** Start EXERCISE MATERIALS **
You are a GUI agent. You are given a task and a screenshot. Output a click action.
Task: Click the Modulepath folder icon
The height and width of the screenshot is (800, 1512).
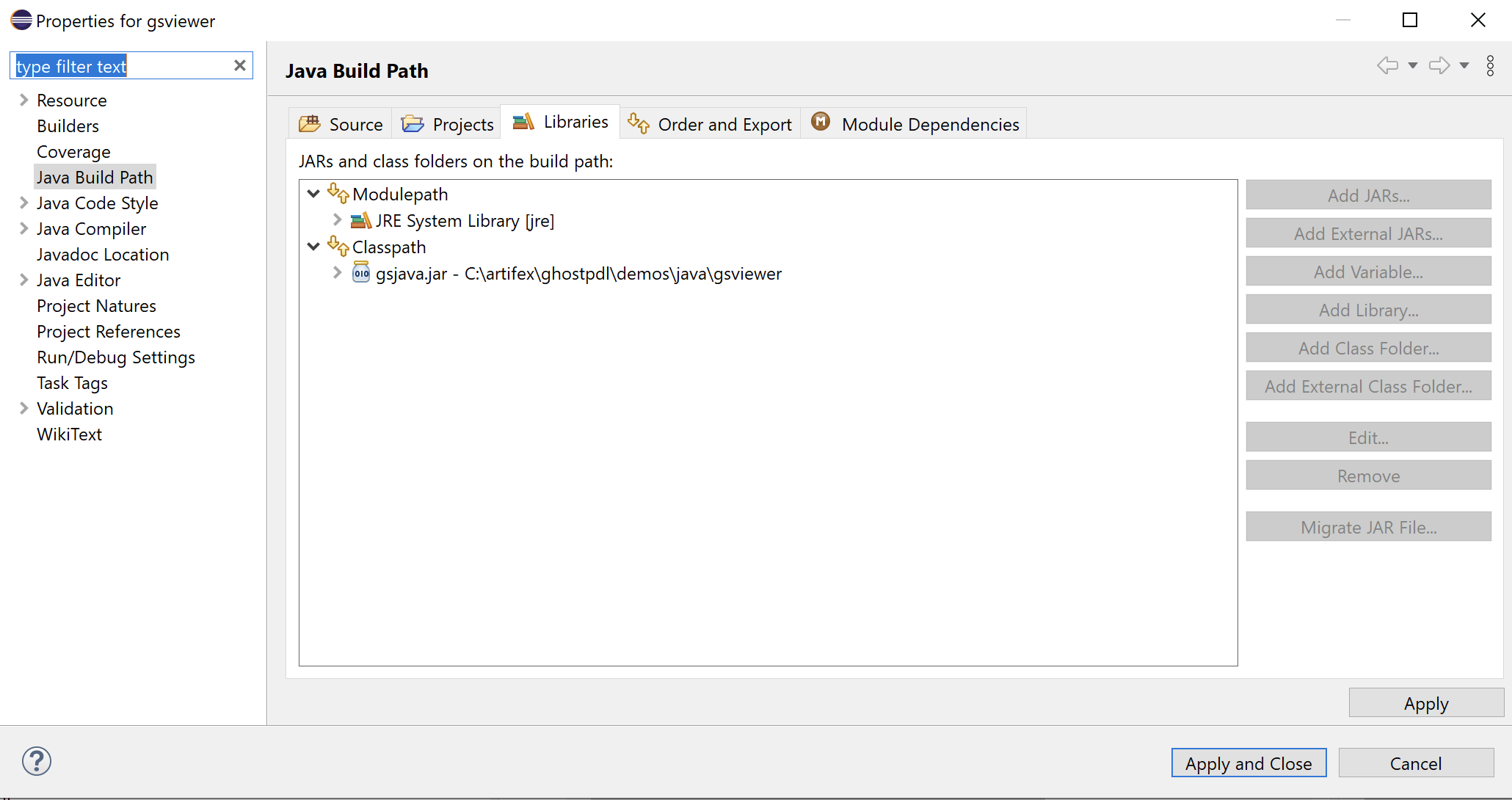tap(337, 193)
** End EXERCISE MATERIALS **
** Start EXERCISE MATERIALS **
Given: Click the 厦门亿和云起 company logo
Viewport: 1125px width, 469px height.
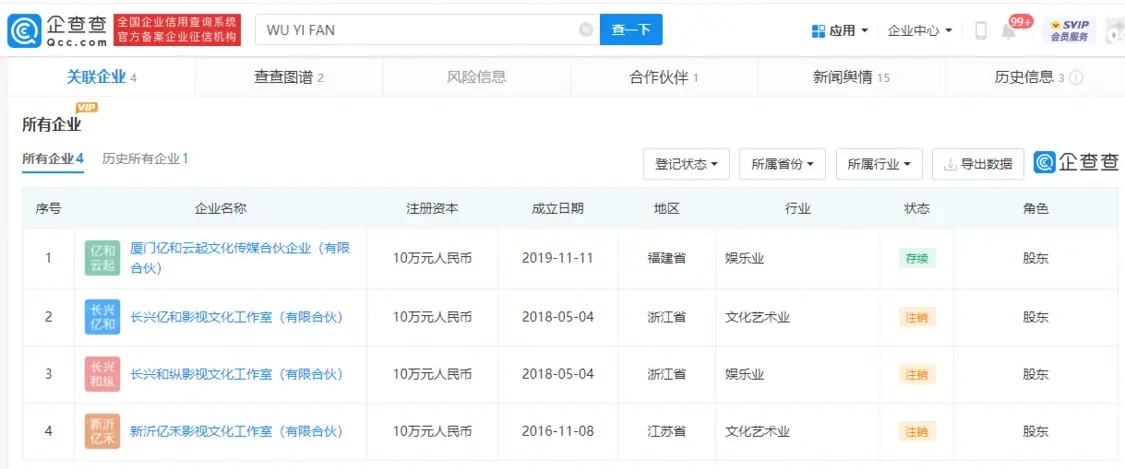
** End EXERCISE MATERIALS **
** Start EXERCISE MATERIALS **
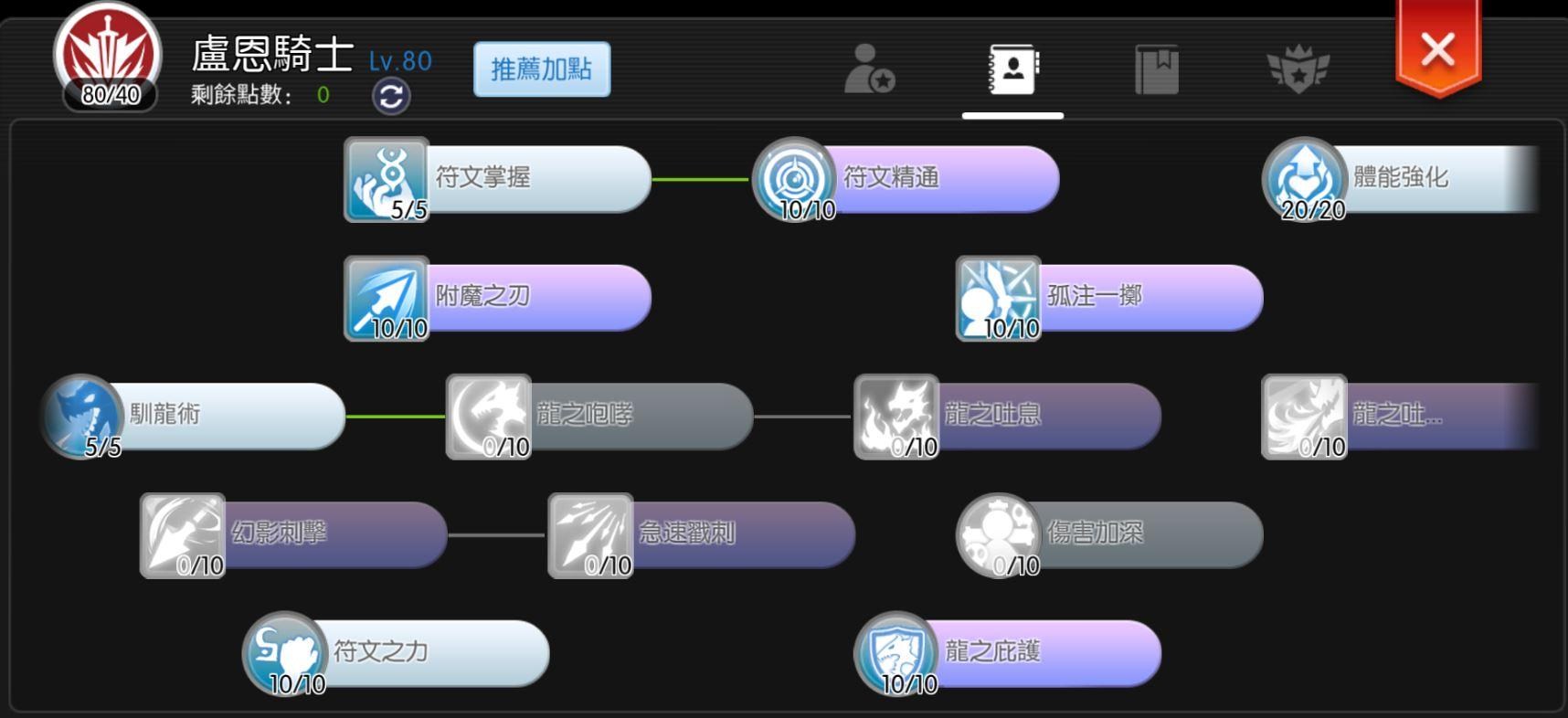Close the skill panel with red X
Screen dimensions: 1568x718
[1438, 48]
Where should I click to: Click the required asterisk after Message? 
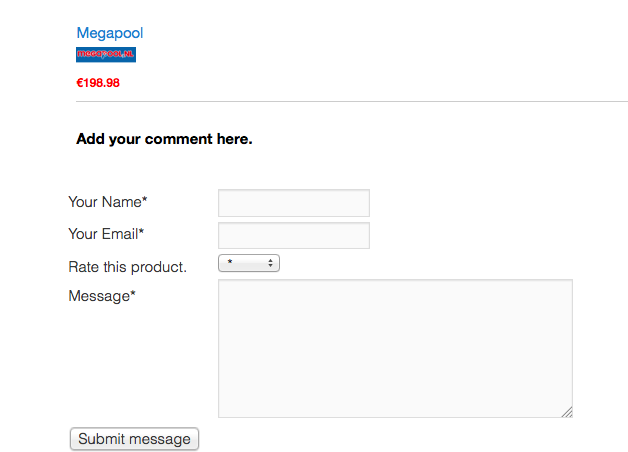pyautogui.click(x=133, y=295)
** End EXERCISE MATERIALS **
* AIM OF THE TASK *
Reproduce the lines from the one that contains "Given: Click the 厦门亿和云起 company logo" through the one that contains "Viewport: 1125px width, 469px height.", keeping each exactly as it appears.

* OUTPUT OF THE EXERCISE *
Given: Click the 厦门亿和云起 company logo
Viewport: 1125px width, 469px height.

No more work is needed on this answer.